====== DATA UNDER STUDY ======
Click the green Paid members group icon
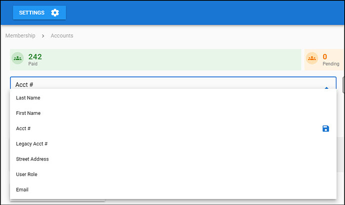This screenshot has width=345, height=205. [18, 58]
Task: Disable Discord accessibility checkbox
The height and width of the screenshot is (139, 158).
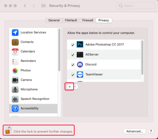Action: pyautogui.click(x=73, y=65)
======
* [DIRECTIONS FOR THIS TASK]: Only the lines from the one with "The height and" through the final line of the entries belong in the answer, set down exactly, with both ends included and no pictures.

* [ANSWER FOR THE TASK]:
The height and width of the screenshot is (139, 158).
Action: pyautogui.click(x=73, y=65)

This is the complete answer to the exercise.